(DOCUMENT PASSAGE begins)

Submitted to: Proceedings of International Research Conference on Methyl Bromide Alternatives
Publication Type: Abstract Only
Publication Acceptance Date: November 7, 1998
Publication Date: N/A
Because of its role in destruction of the ozone layer, the use of methyl bromide is being phased out. In agriculture, methyl bromide is used as a preplant soil fumigant to control a wide variety of plant pests, including plant pathogenic bacteria and fungi, nematodes and weeds. Six permanent scientists at USDA, ARS, Beltsville, MD have been redirected to work on this critical problem. The scientists represent plant pathology, soil science, microbiology, and nematology. Alternatives to methyl bromide that are being investigated include chemical control, the use of beneficial microbes to control pathogens (biological control), the use of botanicals (such as neem oil), physical methods (such as heat), and combinations of these. The crops being studied are those on which the most methyl bromide is used - tomato, strawberry, ornamentals and others. Titles of the projects are: 1) Methyl bromide alternatives for management of soilborne pathogens in ornamental crops, 2) Biological and integrated controls as alternatives to methyl bromide of soilborne wilt pathogens, 3) Biocontrol of soilborne plant pathogens using natural attributes of microbes and their environments, 4) Basis of spermosphere and rhizosphere competence of plant beneficial bacteria, and 5) Identification, metabolism, and bioreactivity of hormones and other bioregulators of nematodes. The projects range from basic research to actual field use of new strategies. Information generated from this research will be used to develop reliable control strategies for plant disease problems without using methyl bromide.

(DOCUMENT PASSAGE ends)
(SUPPLIED INFORMATION begins)

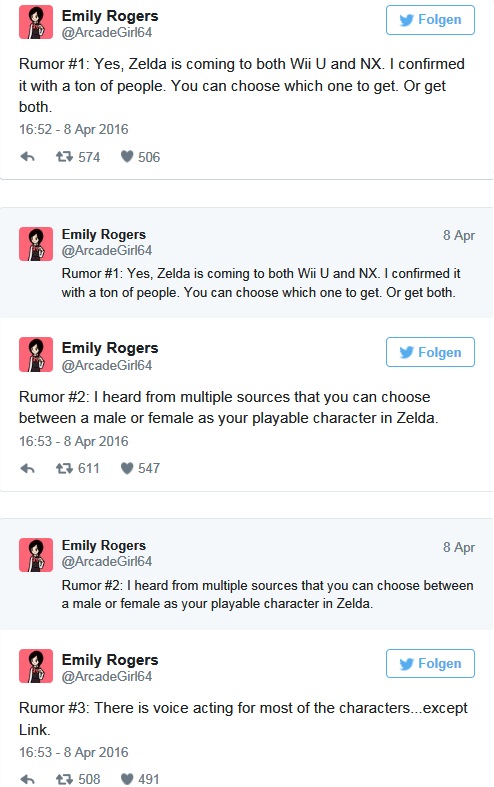This screenshot has height=787, width=494.
Task: Reply to the Rumor #3 tweet
Action: (x=28, y=779)
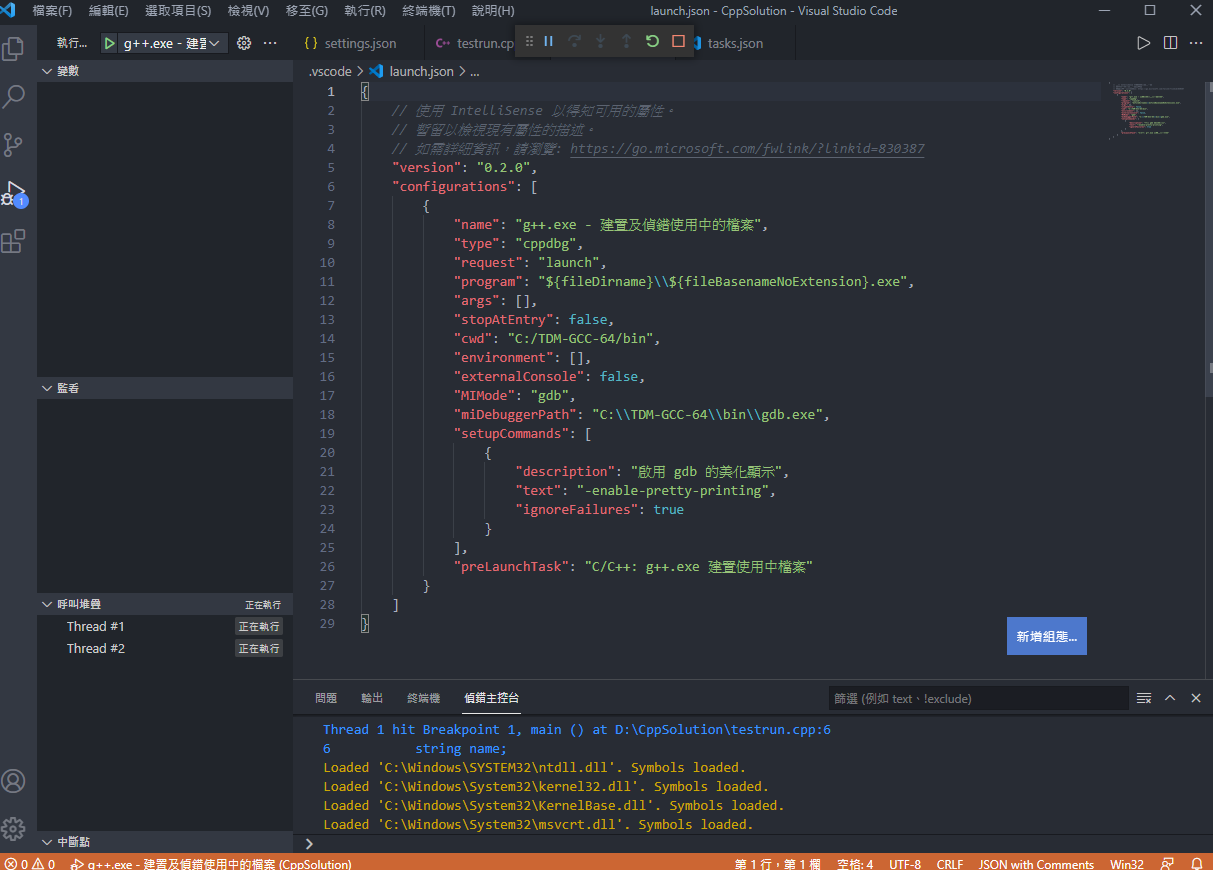Open the 終端機(T) menu

pyautogui.click(x=428, y=11)
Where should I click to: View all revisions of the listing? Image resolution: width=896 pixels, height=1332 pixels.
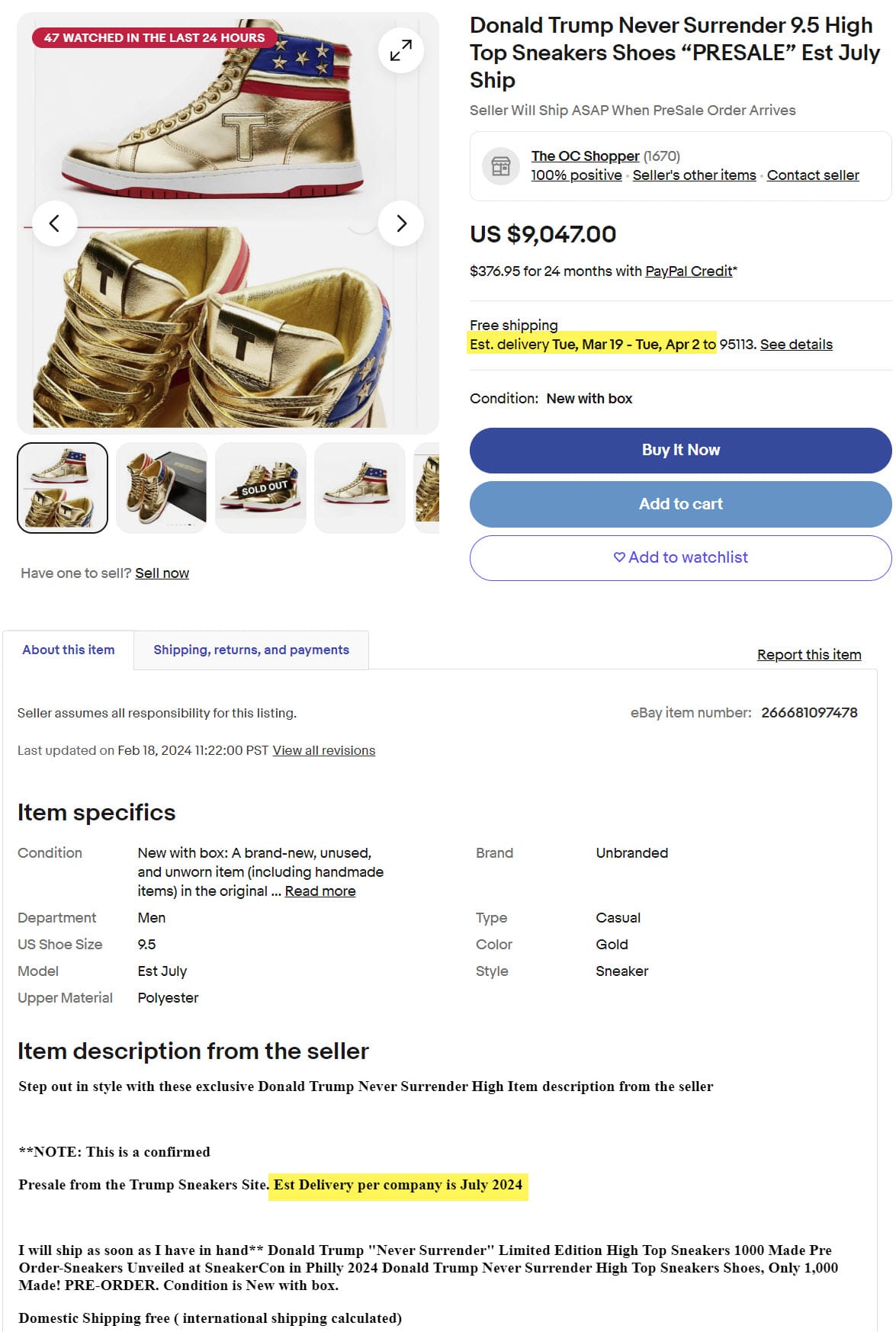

(SUPPLIED INFORMATION ends)

- **EXERCISE REQUIREMENTS**:
Translate this sentence from the methyl bromide abstract into Spanish: "The projects range from basic research to actual field use of new strategies." Rely on the abstract alone and leave the entries aside.

- **ANSWER BELOW**:
Los proyectos abarcan desde la investigación básica hasta el uso real en el campo de nuevas estrategias.